The Lay of the Wanderer Part 3

The first story the young Acolyte Historian must prepare and enter into the histories is, of course, his own. It is unthinkable that any Historian might himself have a life that is not in the closest possible agreement with Canon. You can not imagine how difficult it was for me to even gain admission to the School of Acolytes, then, having arrived at the Historium in the hands of Father Celestine as a foundling. In Historical circles, foundlings are as so many human palimpsests: the original text has been expunged and another written over it. Although often very intriguing and curious, palimpsests are almost always given a nil rating or placed the theoretical “nine deviations from true” away from acceptable norms. There simply can be no place for documents which say one thing at one period, and then are changed in another, if it is not through the agreed actions of the Historians that these changes be made. In any case, all such historical anomalies are recorded, before they are quite rightly destroyed.

Quite what the Holy Father was thinking of when he brought me here I cannot say, but this much is certain, in researching the beginnings of my own beginnings, I found so many untraced threads and so many unexpected anomalies, that I can only believe that Father Celestine had already written the outcome of my initiation, and thus foreshadowed what my own life story would reveal to the greater glory of the Brotherhood of Historians.

Back then, however I had nothing to go on, and no inkling of what I was to later discover. In the ordinary way, an Acolyte Initiate would begin with his family records if any and then the records of the local township, or Hetman, if the community was too small or impermanent to have reached Township status. I am told that in some of the herding communities, there is usually one old woman, whose task it is to memorize all the family relationships within the tribe. Surprisingly, such pedigree keepers are in the main extremely accurate. In the case of a foundling such as I, however, there is no family to go to, and so I had to begin with Father Celestine himself, to find the most basic information: where had he found me?

I waited until mid-morning, when I had finished my chores, and I knew that the Holy Father would have finished his offices for the day, before I asked the Acolyte Master’s permission to absent myself and seek out Father Celestine. I found him, sitting in the dark in his cell, surrounded by his papers, apparently in meditation, but he spoke to me before I even had time to turn away, calling me into sit across from him. Barely had I settled myself onto the zabutan, when he began.

“Ah. Xandra,” he said, pronouncing my name with the soft guttural of the Northerners, rather than the silly click fashionable among those who would copy all the styles of the Imperials. “Let me see; yes it must be fifteen years now that you have been with us. Yes…. High time and more that you came to fond out about yourself. You show great patience, boy, that is good. But frankly I would have expected more curiosity from a child of mine. Had I been your father, perhaps you would have not waited so long to come and see me, eh? But then, had I been your father, you would not have had to ask, would you? There would be no mystery, no questioning, no wonder…. But I can tell I have piqued your curiosity now, haven’t I? Yes… of course. Mmmm.” He had a curious way of asking questions that was less than rhetorical and somehow more than a verbal cue to the direction your thoughts should go. And then he always seemed to be on the edge of humming quietly to himself.

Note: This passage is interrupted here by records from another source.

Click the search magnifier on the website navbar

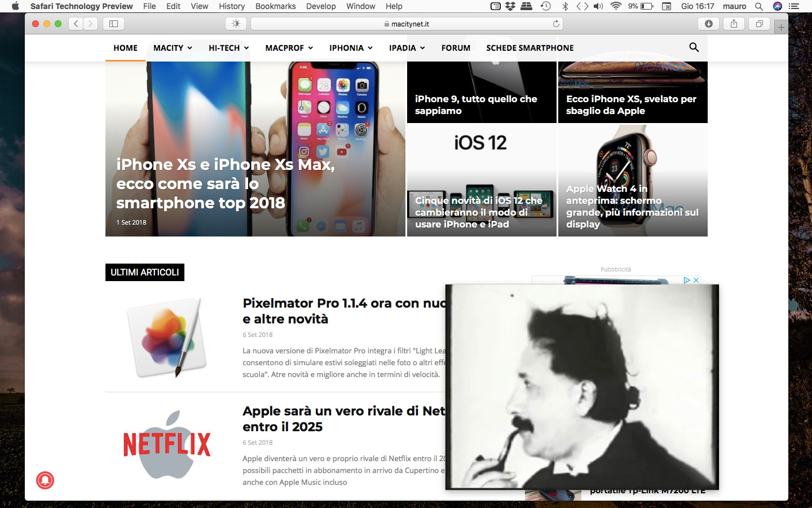point(694,47)
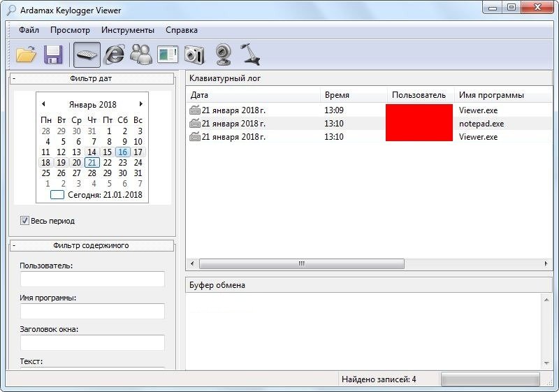Collapse the "Фильтр дат" panel
The height and width of the screenshot is (392, 559).
tap(14, 78)
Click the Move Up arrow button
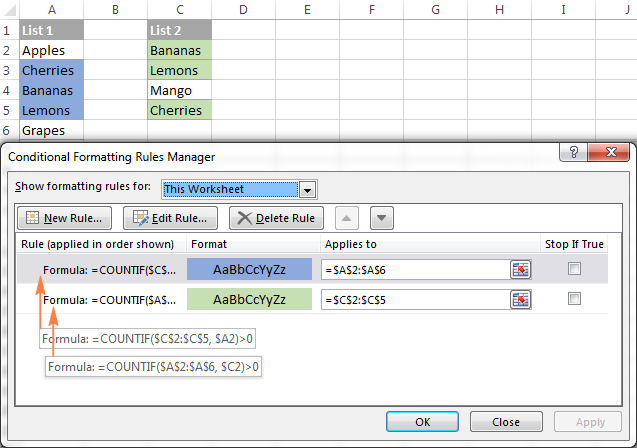Image resolution: width=637 pixels, height=448 pixels. click(347, 218)
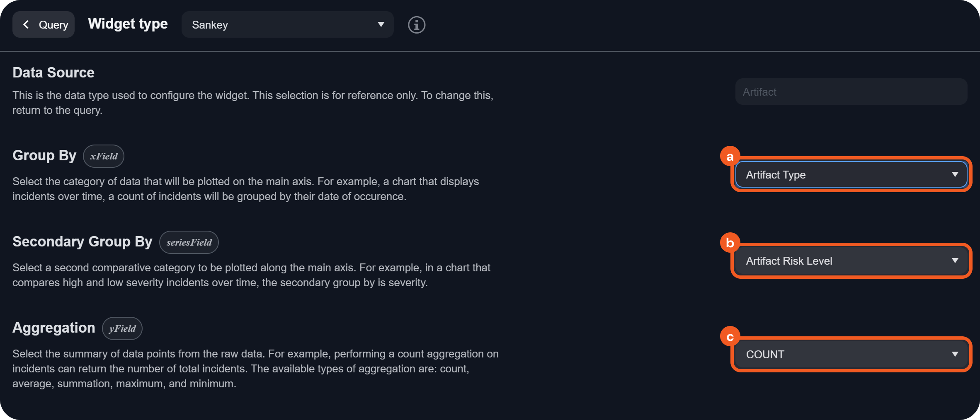Viewport: 980px width, 420px height.
Task: Click the Data Source heading
Action: (x=53, y=72)
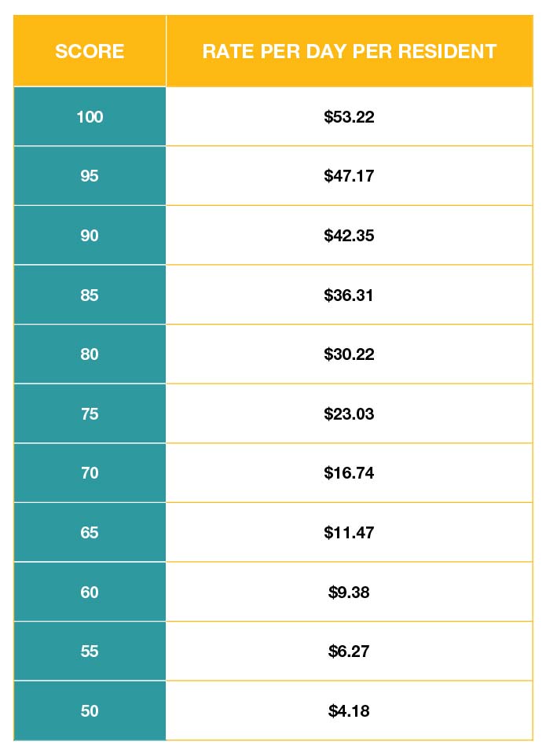Select the score 85 row label
Screen dimensions: 546x756
pyautogui.click(x=90, y=295)
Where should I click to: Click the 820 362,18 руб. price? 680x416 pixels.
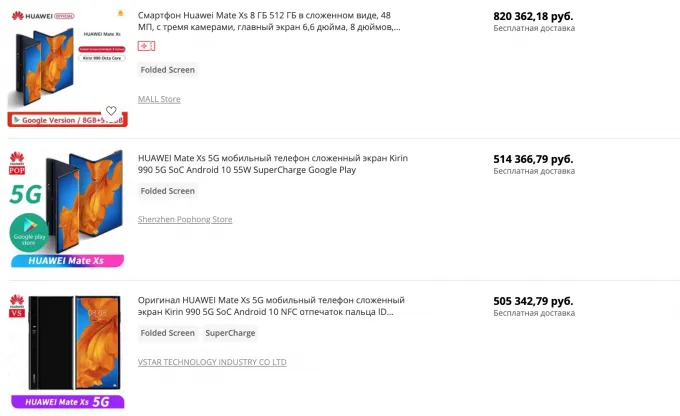(533, 16)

“Mmmm. Hmmmm. Yes. Hmm. Curious enough now, eh? Good, An Historian must possess enough curiosity to doubt everything, my son, or else we should so easily stray into Error. And as it is we who define Error, that would be unfortunate to say the least, Eh? Mmmm? Do you think? Yes, of course you do. Now then,” he reached behind where he sat and drew out a slender piece of wood, and handed it to me. It was about three-quarters of a cubit long, and as thick around as my middle finger. It was covered with small notches down its length, divided into sections by bands of leather which had been somehow affixed to it with some form of glue.

“There you are, my son, what do you make of that? That was the middle section of the back-brace you were strapped to when I found you.”

“I see, Reverend Father,” although, of course, I could see nothing.

“Liar,” he said without malice. “Please do not waste either of our time with such meaningless pleasantries, boy. You have no idea what it is, or what it means, or what you are going to do with it. Don’t pretend, Xandra. It will do you no good, ever to pretend. Pretending is precisely what you should never do. You are an Acolyte Initiate Historian, young fellow, and Historians do not pretend!”